Contributors netapp-mwallis netapp-rlithman

Learn how to work around some common problems you might encounter.

Common issues and solutions

If you have one of these issues, you can use the steps in the Workaround column to try to resolve it.

Area Issue Cause Workaround

Deployment

Deployment fails because the volume already exists.

Workload Factory for GenAI needs to create a new volume during the deployment process, but a volume already exists using the name you have specified.

Specify a unique name to use for the new volume, and try deploying again.

Deployment

The deployment fails because Workload Factory for GenAI is unable to mount the volume.

One or more of the inbound ports required for FSx for NetApp ONTAP are closed or filtered.

Open the ports listed in Security group rules for FSx for ONTAP.

Maintenance

The backend Docker instance used by Workload Factory for GenAI failed to start.

The volume was deleted and the EC2 instance was restarted.

Use the following recovery steps:

Steps
  1. Create a new volume on FSx for NetApp ONTAP. For example, the volume name can be netapp_ai and the volume path can be /netapp_ai.

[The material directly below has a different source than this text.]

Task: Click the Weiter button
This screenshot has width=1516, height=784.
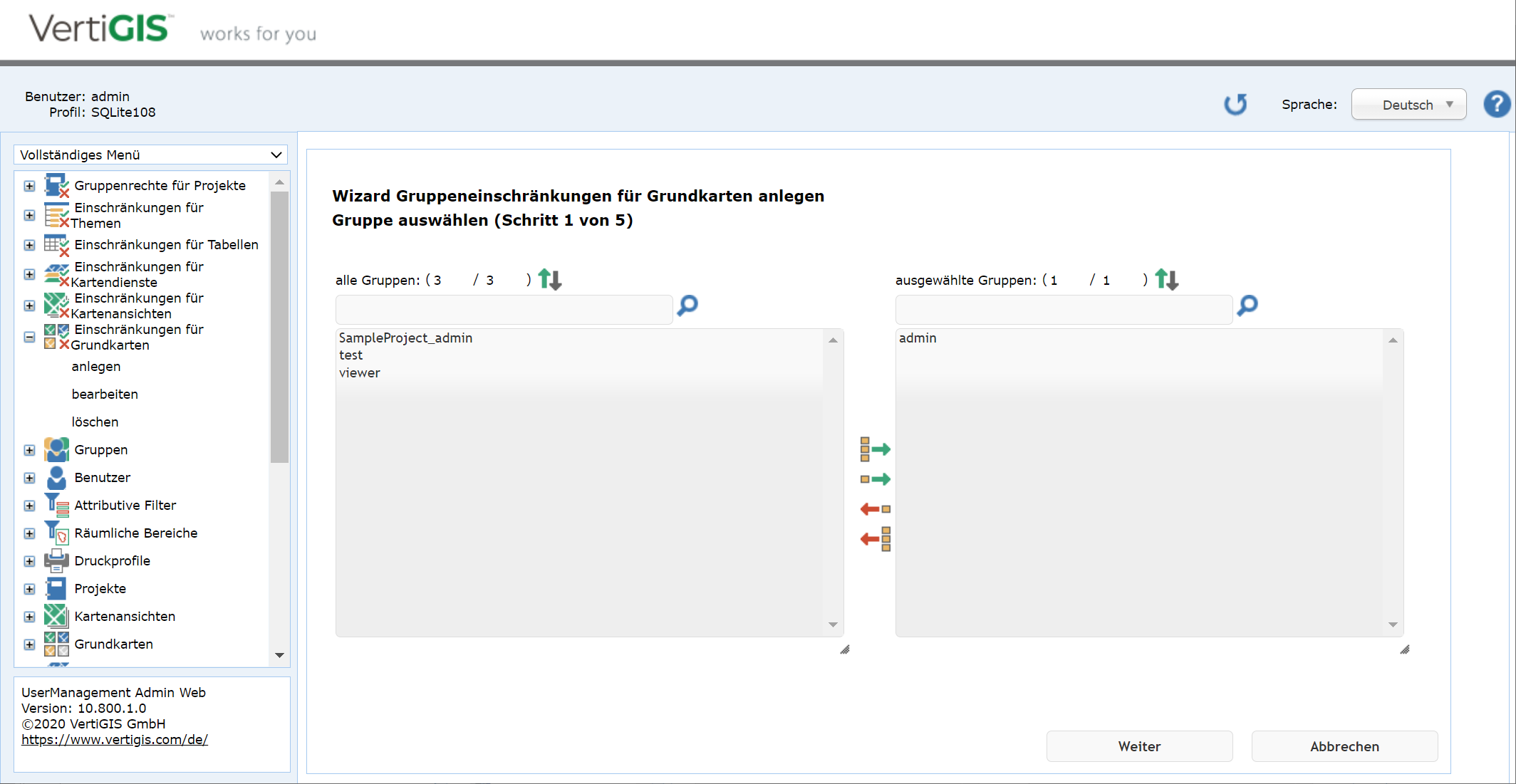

  2. SSH to the Amazon EC2 instance.

  3. List the volumes:

    docker volume list
  4. Remove the old volume:

    docker volume rm ec2-user_persistent_folder
  5. Open the docker-compose.yml file using a text editor.

  6. In the volumes section, change the device path to the new volume path. For example:

    volumes:
      persistent_folder:
        driver_opts:
          type: 'nfs'
          o: "addr=svm-0df66b96a890d8a72.\
          fs-0d673008aaca12bc3.\
          fsx.us-east-1.amazonaws.com,nolock,soft,rw"
          device: ':/netapp_ai' # Path to new volume

Maintenance

The backend Docker instance used by Workload Factory for GenAI failed to start.

The root volume was deleted.

Create a volume with a name and path, and then restart the backend Docker instance from Amazon EC2.